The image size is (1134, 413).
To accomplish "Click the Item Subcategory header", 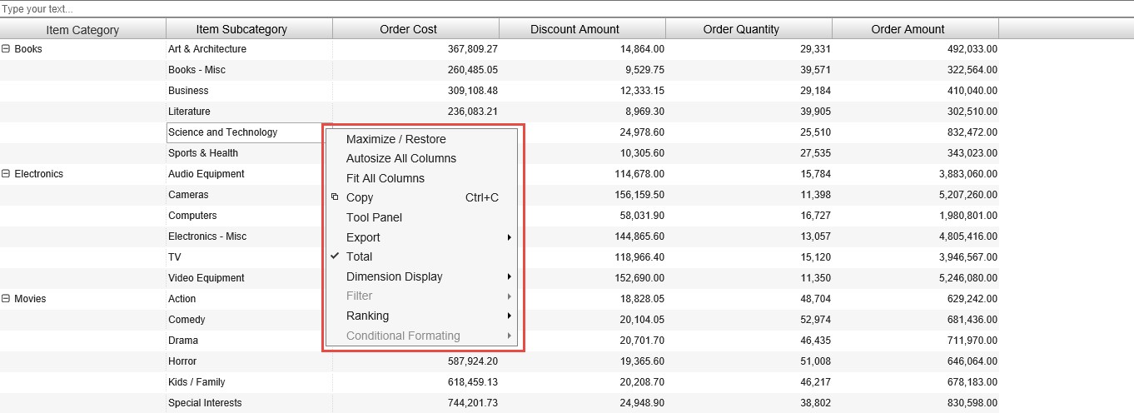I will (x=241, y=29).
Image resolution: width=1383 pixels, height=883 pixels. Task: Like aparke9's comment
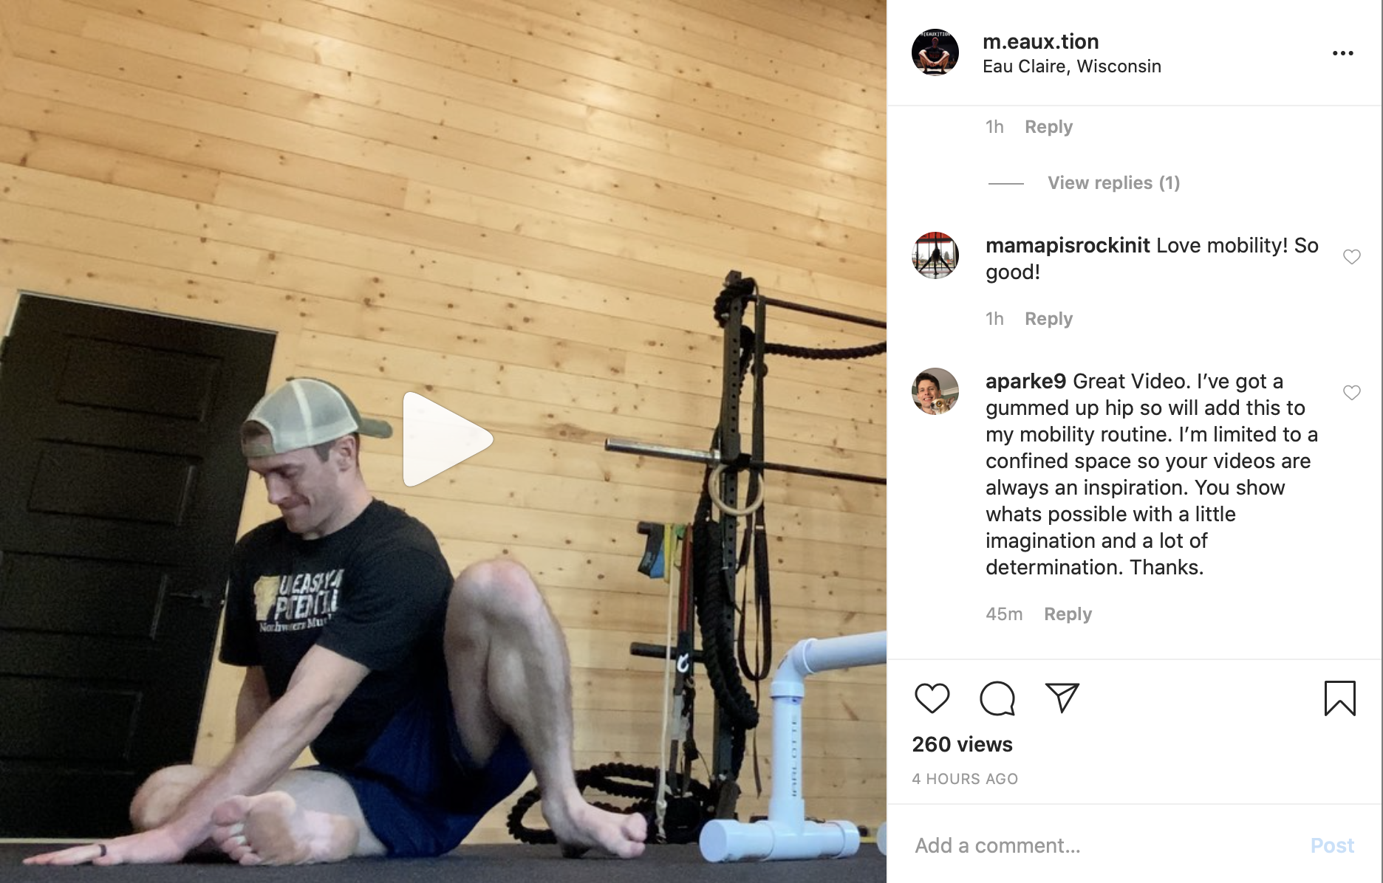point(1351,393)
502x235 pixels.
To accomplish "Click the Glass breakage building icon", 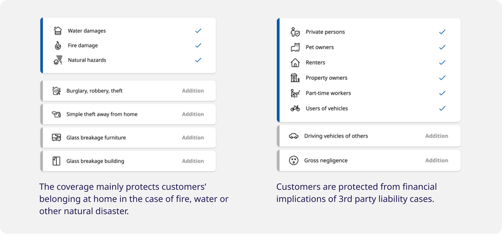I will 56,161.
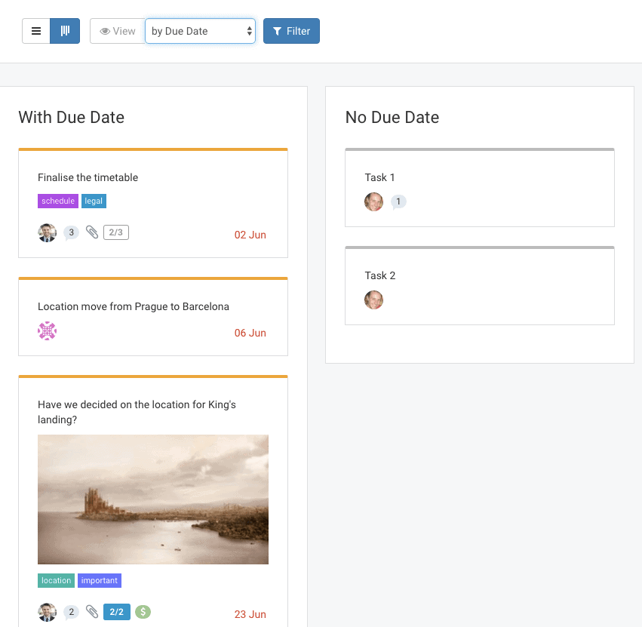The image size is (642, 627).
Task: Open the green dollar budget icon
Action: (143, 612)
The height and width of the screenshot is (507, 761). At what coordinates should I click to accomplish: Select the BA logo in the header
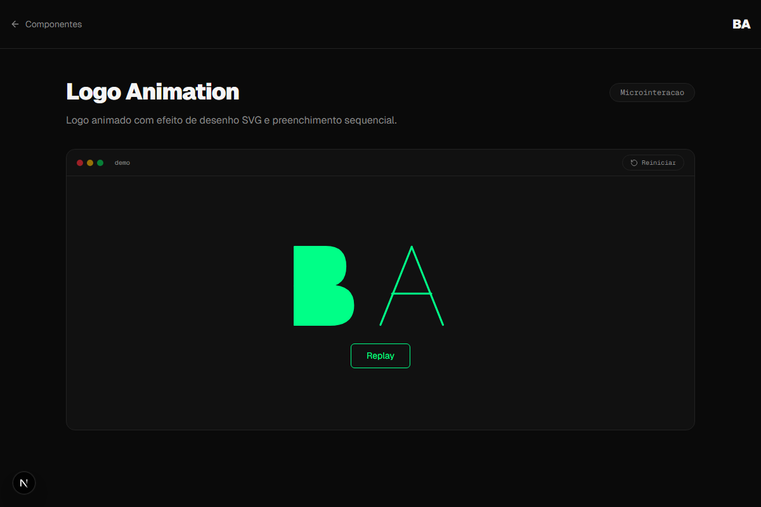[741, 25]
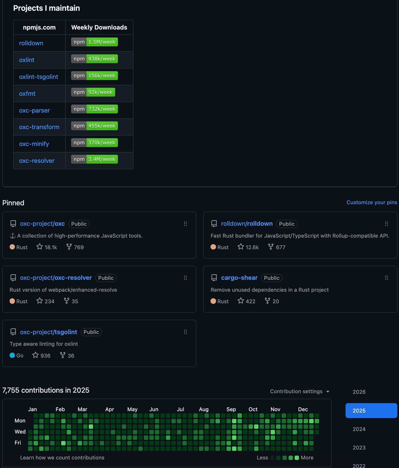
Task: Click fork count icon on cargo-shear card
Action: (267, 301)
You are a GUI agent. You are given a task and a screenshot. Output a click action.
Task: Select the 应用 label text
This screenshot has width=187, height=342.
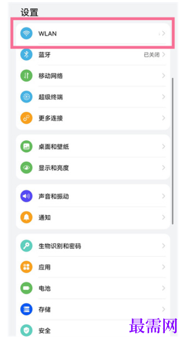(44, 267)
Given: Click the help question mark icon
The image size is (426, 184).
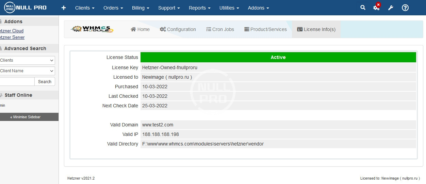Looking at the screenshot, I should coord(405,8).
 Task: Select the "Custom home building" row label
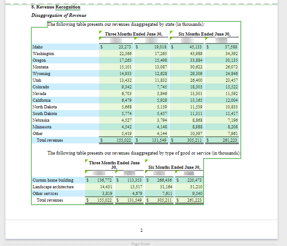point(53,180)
================
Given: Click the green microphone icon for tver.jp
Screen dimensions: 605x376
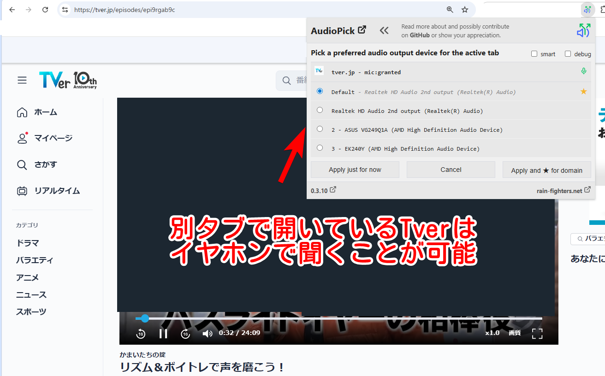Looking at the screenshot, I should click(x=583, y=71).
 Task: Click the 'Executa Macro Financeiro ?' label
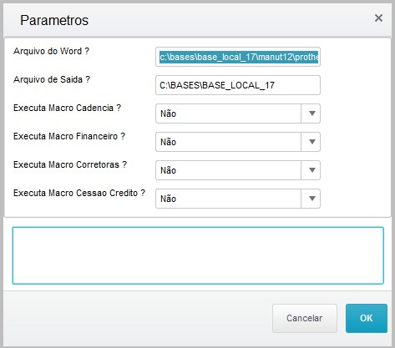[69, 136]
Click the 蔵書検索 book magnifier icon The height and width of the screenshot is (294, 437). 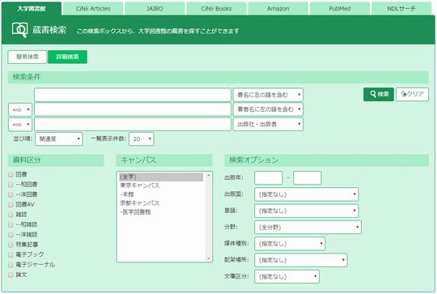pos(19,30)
================
■ EXERCISE ■
Transcribe, from the material above, the stretch starting at the line with "You are a GUI" and ending at the line with "Given: Click the help question mark icon", both included, exactly. Do not carry over pictures.

■ SOLUTION BELOW ■
You are a GUI agent. You are given a task and a screenshot. Output a click action.
Task: Select the 应用 label text
This screenshot has width=187, height=342.
(44, 267)
Given: Click the help question mark icon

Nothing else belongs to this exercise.